Denver lawyer Frank Schuchat said his appointment as an honorary consul for Belgium in his city might have helped his legal business, but “if that were my motivation, the whole project would have been a failure.”
Most honorary consuls are unpaid and do not get reimbursed for expenses. Most seek the post because of an ancestral tie to the country, several said.
Several scoffed at the caricature of them emerging from media coverage of Kelley as wealthy, well-connected party-goers drawn to the role for its social cache, although some hobnobbing is involved, they said.
Toby Unwin, a native of England, became Austria’s honorary consul in Orlando, Florida, in 2006.
“Wheeling and dealing and schmoozing somewhat comes with the territory,” said Unwin. “Countries usually look for people who are well connected in the local country.

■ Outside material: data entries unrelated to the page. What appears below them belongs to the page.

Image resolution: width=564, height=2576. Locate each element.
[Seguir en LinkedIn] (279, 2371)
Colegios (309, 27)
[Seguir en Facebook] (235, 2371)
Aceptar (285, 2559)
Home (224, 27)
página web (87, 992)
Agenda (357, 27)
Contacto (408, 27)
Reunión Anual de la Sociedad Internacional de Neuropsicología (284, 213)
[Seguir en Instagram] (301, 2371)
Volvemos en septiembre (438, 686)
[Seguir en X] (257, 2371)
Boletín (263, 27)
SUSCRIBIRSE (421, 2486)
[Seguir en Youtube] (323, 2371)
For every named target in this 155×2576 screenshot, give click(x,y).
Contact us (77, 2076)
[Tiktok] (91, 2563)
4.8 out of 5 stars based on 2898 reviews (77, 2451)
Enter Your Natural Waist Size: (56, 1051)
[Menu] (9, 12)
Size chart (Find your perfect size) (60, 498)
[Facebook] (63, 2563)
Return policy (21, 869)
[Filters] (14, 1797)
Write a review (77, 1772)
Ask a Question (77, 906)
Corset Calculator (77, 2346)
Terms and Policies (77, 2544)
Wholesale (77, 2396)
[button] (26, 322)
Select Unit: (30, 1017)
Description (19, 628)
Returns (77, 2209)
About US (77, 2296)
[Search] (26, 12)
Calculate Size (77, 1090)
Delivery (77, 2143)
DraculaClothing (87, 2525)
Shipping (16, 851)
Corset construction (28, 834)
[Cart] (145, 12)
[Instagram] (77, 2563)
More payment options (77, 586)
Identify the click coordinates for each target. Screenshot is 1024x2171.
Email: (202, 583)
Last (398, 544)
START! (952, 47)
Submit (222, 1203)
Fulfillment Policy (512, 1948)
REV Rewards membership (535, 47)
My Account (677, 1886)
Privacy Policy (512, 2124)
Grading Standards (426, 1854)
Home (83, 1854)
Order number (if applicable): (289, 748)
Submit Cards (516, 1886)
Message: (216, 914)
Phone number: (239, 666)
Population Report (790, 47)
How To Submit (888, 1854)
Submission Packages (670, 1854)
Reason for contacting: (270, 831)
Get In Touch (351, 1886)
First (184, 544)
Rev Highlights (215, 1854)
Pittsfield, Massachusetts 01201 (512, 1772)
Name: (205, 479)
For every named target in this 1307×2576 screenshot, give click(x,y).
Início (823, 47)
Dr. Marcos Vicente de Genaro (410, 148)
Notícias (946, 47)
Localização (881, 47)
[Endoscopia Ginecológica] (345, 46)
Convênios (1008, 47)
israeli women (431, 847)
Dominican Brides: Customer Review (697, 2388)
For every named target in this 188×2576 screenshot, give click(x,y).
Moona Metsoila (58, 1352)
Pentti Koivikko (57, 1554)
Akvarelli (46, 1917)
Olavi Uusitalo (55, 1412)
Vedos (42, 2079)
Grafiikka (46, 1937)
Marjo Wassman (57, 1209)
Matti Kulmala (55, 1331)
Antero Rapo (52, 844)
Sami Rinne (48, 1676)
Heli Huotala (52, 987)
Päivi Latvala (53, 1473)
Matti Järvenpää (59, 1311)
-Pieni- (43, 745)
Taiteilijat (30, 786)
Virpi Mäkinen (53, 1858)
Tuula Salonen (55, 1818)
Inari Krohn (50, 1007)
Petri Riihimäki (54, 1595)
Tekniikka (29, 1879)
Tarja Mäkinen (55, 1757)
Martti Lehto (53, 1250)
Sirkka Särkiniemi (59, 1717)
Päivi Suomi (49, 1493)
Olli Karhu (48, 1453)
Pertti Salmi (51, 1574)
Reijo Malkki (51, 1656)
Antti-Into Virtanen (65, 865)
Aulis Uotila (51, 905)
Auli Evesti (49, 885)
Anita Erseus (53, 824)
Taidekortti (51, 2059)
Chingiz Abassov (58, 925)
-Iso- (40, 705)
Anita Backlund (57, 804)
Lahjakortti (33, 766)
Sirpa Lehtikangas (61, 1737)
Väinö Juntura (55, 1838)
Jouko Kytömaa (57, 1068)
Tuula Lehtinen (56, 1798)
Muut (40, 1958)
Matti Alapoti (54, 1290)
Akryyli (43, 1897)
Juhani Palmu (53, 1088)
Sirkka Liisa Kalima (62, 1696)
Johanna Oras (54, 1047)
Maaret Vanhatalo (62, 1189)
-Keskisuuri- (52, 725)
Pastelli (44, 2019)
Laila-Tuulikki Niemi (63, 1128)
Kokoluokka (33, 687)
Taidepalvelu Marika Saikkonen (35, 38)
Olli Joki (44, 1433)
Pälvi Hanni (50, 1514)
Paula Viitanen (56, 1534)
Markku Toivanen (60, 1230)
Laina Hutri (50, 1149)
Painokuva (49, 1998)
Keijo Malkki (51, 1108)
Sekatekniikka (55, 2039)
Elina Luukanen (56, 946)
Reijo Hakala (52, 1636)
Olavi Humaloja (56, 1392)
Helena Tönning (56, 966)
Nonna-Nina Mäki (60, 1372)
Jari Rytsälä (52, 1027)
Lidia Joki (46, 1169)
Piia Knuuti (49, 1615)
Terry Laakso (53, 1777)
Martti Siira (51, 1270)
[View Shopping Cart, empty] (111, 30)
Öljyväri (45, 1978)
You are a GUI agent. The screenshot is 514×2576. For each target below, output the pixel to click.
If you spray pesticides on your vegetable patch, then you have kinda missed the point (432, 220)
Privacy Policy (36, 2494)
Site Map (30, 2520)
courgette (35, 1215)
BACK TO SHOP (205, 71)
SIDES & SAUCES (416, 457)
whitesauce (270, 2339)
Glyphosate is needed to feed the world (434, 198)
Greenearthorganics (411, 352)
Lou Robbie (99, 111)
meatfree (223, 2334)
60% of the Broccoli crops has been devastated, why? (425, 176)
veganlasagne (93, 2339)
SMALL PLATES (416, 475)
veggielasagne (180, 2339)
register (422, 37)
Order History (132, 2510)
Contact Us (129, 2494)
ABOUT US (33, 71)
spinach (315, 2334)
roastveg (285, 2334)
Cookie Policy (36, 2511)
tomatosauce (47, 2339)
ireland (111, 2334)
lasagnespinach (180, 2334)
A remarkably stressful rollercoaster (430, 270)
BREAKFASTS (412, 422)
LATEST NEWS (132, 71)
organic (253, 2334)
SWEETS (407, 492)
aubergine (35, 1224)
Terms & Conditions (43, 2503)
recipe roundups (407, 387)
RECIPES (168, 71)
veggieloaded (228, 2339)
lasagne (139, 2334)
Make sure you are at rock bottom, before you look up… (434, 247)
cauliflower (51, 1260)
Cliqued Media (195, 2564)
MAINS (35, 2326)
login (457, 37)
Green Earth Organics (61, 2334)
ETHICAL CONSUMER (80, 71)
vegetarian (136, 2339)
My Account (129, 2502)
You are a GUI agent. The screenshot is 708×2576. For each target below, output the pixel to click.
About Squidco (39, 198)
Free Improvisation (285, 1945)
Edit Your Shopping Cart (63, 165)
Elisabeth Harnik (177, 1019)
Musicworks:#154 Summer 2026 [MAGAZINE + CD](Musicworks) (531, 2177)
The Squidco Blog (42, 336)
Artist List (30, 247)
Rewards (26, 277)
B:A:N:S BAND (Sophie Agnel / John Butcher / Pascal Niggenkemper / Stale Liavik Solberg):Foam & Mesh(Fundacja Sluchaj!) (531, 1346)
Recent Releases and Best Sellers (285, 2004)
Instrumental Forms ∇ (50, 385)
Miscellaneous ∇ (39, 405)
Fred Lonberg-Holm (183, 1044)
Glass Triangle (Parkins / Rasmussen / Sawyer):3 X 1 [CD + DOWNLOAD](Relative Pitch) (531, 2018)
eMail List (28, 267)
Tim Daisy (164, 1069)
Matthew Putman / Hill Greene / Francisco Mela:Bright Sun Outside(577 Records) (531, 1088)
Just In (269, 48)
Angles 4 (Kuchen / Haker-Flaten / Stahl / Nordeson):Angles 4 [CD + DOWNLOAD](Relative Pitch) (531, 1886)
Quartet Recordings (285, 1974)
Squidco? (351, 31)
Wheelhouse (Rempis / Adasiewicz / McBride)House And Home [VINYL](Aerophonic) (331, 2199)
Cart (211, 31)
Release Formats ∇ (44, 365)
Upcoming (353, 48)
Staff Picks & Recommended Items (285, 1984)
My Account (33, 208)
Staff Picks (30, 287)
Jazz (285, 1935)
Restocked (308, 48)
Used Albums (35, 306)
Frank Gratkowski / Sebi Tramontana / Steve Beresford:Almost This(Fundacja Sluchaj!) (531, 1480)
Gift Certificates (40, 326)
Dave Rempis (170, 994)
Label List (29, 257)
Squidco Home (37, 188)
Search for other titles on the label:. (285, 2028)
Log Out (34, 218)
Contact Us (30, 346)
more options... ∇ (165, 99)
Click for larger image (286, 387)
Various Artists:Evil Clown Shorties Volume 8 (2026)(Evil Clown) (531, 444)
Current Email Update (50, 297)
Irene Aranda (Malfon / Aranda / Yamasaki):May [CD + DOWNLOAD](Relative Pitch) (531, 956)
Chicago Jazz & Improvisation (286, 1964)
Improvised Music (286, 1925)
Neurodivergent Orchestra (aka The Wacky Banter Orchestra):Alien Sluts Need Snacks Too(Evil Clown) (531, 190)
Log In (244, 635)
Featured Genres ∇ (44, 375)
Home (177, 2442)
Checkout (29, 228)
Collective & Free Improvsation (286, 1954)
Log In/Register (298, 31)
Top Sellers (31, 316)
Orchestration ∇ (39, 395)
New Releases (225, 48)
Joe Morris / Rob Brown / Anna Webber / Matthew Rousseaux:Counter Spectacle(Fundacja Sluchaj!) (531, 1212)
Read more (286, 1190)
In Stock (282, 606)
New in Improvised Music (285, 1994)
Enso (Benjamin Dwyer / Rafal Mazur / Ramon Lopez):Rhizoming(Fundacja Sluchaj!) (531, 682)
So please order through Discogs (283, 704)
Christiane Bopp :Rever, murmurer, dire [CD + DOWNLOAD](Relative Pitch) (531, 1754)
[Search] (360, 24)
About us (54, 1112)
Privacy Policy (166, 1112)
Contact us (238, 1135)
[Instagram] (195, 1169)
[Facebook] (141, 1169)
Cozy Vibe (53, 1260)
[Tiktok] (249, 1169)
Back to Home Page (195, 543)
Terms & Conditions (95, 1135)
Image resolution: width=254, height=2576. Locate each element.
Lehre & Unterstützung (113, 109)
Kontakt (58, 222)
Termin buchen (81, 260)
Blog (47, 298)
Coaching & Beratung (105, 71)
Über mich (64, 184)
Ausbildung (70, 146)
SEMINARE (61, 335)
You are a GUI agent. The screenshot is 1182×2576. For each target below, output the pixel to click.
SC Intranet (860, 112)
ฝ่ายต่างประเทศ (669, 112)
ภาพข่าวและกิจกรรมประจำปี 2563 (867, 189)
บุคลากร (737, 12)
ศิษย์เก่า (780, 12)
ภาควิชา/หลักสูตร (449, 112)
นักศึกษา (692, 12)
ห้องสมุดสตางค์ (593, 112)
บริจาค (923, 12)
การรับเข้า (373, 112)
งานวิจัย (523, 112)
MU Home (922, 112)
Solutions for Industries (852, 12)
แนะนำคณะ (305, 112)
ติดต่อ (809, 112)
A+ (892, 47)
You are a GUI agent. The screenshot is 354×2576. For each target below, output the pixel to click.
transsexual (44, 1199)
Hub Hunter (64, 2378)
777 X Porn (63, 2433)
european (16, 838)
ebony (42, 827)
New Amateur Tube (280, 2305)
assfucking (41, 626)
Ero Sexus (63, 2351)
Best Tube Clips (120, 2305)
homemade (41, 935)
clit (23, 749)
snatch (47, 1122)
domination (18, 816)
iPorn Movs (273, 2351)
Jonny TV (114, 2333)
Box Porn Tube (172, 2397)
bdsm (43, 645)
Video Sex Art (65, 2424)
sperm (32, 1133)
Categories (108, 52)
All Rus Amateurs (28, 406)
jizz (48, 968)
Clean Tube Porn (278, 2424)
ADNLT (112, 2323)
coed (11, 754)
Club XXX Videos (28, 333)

They don’t want people nobody knows.”
British author Graham Greene presented a scathing view of the honorary consul role in his 1973 novel, “The Honorary Consul,” which was later made into a film. The main character is a British expatriate serving as an honorary consul in northern Argentina, where he lives a debased life as a besotted, lecherous low-life who abuses his title.
“It put us in an even less attractive light than Ms. Kelley did,” said Schuchat, the Belgium honorary consul in Denver. “Ms. Kelley is probably more known than any other honorary consul in the country and that’s just not fair.”